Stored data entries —
•••

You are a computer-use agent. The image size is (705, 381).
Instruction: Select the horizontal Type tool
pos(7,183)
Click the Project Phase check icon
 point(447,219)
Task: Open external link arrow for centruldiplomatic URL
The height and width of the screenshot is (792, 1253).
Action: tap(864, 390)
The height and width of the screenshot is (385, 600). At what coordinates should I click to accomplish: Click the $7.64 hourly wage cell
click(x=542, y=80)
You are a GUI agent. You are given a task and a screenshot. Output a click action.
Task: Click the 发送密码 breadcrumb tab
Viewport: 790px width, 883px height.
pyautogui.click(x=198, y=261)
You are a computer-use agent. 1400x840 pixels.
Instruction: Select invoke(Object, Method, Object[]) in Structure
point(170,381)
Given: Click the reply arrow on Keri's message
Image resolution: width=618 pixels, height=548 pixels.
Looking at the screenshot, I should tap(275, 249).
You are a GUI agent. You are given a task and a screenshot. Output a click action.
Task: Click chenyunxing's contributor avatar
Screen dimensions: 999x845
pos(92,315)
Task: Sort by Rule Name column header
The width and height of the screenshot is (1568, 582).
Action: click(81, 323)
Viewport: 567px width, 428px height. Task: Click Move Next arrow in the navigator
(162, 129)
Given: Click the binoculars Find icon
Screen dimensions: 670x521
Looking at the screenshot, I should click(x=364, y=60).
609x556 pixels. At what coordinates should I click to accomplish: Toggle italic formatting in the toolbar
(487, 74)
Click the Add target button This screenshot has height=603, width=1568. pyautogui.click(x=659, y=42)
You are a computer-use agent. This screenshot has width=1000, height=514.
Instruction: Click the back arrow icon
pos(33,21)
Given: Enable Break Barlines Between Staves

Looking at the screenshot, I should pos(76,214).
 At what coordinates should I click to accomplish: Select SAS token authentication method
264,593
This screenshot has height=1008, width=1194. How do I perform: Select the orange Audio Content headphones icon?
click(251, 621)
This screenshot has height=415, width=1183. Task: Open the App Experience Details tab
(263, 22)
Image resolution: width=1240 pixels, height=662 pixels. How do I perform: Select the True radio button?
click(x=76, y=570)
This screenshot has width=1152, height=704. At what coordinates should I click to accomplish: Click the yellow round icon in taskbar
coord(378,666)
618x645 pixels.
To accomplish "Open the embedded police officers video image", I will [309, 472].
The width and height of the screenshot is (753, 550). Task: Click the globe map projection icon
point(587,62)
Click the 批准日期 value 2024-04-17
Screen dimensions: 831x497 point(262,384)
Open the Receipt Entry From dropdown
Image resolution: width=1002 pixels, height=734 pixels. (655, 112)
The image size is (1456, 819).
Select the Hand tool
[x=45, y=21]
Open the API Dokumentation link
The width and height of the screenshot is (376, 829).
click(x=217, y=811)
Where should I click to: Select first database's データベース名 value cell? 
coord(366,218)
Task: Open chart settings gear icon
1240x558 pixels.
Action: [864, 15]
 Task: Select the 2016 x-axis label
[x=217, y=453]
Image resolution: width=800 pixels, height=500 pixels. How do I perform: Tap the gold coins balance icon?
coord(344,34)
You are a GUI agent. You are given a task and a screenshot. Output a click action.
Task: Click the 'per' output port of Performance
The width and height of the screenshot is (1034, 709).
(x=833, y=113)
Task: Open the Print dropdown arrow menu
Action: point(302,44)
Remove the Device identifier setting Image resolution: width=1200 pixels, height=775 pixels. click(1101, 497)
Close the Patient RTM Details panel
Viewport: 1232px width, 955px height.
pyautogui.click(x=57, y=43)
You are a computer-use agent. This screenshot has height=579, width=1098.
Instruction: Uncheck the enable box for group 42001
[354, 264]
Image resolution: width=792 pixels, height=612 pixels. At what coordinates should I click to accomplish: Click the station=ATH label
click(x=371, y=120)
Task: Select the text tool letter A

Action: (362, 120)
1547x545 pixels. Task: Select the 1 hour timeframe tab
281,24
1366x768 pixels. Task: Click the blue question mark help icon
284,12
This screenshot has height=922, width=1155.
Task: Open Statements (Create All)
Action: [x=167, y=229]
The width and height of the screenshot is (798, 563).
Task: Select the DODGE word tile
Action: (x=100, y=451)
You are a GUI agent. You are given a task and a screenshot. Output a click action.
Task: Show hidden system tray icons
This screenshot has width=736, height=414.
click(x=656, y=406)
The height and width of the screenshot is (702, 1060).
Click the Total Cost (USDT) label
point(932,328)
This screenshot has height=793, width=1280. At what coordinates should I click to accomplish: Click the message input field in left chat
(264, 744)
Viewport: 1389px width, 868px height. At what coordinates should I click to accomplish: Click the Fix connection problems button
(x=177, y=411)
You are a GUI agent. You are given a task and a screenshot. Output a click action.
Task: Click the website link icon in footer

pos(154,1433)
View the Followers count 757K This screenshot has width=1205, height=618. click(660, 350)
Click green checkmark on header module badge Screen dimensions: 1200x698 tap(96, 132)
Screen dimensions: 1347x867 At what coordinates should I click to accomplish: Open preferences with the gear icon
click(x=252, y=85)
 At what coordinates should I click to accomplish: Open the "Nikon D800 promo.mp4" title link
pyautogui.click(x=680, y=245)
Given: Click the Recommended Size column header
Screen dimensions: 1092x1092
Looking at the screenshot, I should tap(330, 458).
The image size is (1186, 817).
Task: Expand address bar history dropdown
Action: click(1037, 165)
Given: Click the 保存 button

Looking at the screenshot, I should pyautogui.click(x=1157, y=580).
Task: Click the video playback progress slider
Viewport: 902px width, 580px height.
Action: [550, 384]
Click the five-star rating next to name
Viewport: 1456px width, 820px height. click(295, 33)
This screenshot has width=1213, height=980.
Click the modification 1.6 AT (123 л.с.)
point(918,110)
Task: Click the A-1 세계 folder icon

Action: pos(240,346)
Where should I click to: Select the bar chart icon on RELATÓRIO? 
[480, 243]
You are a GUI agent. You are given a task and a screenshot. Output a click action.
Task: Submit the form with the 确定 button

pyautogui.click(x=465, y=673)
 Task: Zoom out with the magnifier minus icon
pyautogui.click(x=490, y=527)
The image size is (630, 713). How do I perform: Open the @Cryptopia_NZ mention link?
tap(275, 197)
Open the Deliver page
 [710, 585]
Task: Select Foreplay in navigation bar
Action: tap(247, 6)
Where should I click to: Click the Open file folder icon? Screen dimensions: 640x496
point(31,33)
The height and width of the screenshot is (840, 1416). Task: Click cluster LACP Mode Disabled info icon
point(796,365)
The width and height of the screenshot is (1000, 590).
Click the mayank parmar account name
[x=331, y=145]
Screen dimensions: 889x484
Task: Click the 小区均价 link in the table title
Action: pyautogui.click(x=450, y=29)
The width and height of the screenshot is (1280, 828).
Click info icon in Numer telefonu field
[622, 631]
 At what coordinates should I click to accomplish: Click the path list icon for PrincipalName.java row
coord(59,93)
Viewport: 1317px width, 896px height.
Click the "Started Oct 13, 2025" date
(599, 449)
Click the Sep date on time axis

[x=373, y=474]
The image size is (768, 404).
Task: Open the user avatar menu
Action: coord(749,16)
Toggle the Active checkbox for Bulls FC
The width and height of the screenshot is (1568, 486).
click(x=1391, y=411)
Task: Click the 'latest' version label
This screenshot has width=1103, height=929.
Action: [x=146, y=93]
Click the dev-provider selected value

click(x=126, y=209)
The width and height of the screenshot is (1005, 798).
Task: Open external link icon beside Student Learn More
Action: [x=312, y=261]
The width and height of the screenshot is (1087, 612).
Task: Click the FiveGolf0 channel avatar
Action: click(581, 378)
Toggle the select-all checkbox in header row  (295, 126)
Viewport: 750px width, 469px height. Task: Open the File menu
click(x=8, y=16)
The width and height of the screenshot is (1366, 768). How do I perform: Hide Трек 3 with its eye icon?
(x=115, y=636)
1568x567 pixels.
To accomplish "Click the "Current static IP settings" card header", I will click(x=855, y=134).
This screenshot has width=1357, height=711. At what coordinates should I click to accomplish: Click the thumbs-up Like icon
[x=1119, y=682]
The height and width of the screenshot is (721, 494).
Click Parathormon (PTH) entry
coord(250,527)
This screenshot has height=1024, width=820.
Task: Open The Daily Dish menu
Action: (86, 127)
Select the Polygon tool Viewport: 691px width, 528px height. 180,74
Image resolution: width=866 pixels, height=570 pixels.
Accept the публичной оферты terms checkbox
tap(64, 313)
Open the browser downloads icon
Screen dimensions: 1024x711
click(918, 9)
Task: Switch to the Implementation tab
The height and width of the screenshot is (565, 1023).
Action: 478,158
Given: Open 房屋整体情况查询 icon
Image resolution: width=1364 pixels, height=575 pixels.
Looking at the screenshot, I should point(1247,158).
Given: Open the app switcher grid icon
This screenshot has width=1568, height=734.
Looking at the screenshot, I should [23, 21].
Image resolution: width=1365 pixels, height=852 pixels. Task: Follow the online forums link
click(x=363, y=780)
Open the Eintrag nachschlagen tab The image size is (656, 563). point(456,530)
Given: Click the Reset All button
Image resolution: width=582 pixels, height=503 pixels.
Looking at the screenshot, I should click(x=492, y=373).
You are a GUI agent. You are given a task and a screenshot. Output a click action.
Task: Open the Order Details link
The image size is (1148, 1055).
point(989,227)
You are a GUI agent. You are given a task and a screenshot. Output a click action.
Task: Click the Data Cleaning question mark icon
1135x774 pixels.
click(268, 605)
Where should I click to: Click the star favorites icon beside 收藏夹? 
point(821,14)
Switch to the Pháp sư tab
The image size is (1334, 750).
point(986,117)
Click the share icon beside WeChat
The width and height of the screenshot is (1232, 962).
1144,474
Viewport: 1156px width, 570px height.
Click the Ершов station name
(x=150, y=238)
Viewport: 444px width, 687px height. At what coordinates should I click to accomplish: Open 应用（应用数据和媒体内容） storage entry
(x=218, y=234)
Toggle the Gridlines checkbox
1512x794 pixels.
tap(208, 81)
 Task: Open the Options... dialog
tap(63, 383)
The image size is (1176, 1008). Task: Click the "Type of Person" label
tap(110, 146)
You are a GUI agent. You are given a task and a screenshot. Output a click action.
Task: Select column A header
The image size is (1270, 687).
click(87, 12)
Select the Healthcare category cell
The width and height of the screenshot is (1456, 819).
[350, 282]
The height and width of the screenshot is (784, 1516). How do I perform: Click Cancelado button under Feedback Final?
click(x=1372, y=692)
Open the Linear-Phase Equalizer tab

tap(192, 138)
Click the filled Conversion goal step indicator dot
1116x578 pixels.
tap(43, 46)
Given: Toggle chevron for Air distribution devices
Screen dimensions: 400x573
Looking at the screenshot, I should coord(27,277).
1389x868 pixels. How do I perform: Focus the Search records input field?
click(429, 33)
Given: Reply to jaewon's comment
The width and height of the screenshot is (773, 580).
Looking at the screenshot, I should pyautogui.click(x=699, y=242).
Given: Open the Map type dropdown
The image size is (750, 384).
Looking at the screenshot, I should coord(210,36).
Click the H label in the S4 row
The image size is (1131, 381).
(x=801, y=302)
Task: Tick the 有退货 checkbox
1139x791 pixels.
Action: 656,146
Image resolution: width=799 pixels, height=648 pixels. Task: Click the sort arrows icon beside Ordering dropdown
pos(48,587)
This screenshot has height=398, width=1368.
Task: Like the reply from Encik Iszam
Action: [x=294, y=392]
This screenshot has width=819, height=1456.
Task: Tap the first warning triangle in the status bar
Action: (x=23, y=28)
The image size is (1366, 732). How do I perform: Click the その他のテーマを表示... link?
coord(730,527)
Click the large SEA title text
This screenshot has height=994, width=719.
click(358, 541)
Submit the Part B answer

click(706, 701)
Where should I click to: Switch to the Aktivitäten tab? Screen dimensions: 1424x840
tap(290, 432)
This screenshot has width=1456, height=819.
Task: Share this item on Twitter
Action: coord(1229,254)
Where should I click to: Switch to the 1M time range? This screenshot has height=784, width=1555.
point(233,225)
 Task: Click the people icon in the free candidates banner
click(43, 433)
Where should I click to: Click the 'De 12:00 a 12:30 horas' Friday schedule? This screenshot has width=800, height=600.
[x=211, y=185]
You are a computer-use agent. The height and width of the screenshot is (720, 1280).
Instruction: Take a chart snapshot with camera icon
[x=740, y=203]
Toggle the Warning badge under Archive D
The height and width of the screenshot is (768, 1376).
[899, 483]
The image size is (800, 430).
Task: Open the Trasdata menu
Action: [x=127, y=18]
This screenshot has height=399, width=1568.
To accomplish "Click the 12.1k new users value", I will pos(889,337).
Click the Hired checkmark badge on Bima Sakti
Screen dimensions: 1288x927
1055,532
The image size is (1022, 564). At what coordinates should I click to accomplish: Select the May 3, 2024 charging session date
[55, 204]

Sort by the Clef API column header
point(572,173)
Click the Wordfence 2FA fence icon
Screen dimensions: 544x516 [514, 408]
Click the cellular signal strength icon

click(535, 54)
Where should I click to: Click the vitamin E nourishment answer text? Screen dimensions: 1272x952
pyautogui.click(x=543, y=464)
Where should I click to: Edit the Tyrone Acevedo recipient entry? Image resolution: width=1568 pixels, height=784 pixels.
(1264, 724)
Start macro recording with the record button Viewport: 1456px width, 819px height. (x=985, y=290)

•••

If a line in the records holds the string "video", copy it.

To accomplish "Open the embedded police officers video image", I will [309, 472].
Task: Click the video playback progress slider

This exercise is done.